- [Task brief]: Duplicate everything from the line that contains "166mm dimension value" down to the end of the entries, both ends included.

>> start Dataset excerpts

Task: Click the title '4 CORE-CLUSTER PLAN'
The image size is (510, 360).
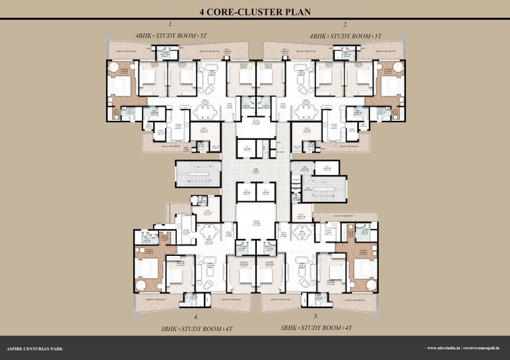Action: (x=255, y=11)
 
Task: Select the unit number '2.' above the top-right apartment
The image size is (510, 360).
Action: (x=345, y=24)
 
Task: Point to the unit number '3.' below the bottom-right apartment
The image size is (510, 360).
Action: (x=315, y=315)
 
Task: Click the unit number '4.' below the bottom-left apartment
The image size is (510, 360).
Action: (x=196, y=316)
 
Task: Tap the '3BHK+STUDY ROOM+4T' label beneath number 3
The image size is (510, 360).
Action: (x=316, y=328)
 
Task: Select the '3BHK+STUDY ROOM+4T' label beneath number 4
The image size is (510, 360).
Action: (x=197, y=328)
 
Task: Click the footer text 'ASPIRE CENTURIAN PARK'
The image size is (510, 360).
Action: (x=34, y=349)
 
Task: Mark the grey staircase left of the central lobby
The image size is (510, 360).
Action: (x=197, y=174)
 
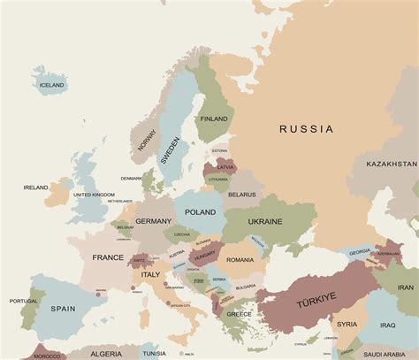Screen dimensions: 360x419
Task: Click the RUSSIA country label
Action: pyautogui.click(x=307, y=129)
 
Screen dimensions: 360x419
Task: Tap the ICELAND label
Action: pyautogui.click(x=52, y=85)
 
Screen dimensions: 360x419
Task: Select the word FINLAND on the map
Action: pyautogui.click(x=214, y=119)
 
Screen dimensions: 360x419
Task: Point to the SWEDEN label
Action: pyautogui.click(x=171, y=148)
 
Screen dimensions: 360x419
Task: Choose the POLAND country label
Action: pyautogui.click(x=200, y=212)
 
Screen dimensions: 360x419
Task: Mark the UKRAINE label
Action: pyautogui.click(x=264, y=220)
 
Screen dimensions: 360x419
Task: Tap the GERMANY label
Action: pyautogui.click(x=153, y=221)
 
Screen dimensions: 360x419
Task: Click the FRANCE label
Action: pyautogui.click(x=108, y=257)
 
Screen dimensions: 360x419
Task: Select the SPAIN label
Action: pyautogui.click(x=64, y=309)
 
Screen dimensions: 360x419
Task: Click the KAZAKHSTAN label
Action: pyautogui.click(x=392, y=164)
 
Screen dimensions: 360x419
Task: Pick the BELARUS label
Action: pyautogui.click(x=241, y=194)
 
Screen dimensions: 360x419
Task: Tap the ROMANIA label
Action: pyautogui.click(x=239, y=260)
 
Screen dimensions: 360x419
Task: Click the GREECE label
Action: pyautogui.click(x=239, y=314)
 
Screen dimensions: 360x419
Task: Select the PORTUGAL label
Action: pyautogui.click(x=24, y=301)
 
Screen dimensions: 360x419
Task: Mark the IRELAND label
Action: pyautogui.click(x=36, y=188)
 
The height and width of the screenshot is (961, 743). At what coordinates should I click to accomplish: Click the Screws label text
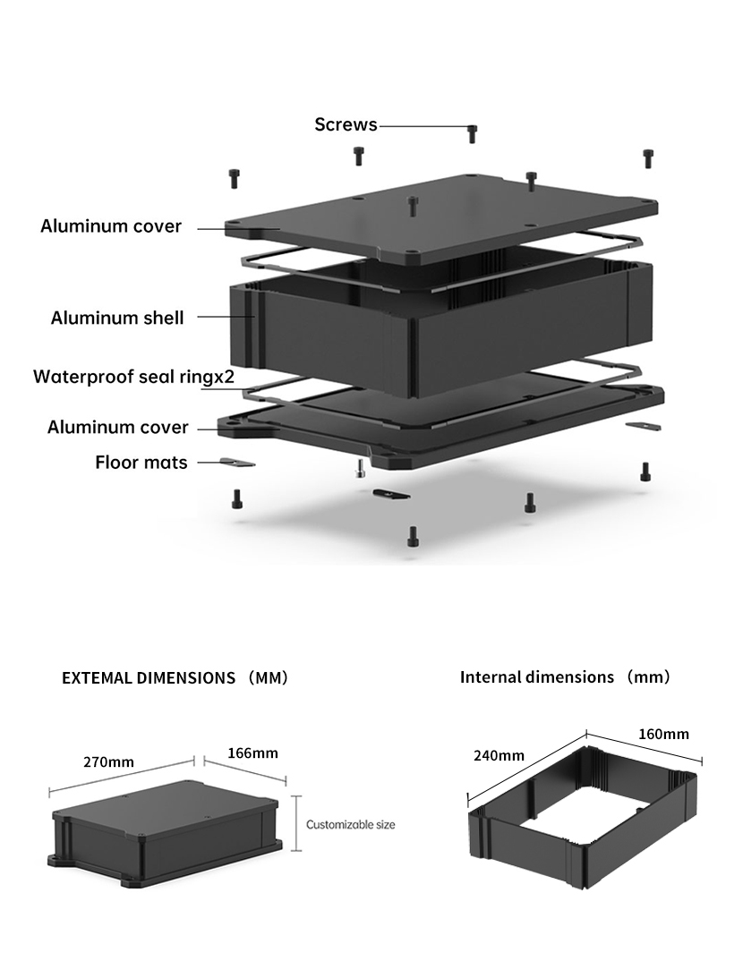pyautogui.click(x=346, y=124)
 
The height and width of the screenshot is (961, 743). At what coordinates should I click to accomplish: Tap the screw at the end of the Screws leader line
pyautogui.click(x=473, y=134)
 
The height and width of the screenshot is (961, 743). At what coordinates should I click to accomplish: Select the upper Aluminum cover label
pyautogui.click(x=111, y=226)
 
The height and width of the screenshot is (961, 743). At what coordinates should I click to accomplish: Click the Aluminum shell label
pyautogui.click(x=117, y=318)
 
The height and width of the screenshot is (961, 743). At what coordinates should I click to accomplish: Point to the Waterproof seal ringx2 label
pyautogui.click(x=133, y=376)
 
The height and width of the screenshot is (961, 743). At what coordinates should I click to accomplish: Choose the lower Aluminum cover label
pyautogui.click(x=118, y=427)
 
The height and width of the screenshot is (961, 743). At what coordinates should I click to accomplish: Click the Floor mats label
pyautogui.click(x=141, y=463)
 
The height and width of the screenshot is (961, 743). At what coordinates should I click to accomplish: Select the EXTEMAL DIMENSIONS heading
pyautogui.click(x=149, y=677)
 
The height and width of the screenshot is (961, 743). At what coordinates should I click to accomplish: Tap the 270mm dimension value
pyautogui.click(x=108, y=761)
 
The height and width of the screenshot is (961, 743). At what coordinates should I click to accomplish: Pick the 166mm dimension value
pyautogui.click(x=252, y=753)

>> end Dataset excerpts

- [Answer to this exercise]:
The height and width of the screenshot is (961, 743). At what coordinates should I click to accomplish: Pick the 166mm dimension value
pyautogui.click(x=252, y=753)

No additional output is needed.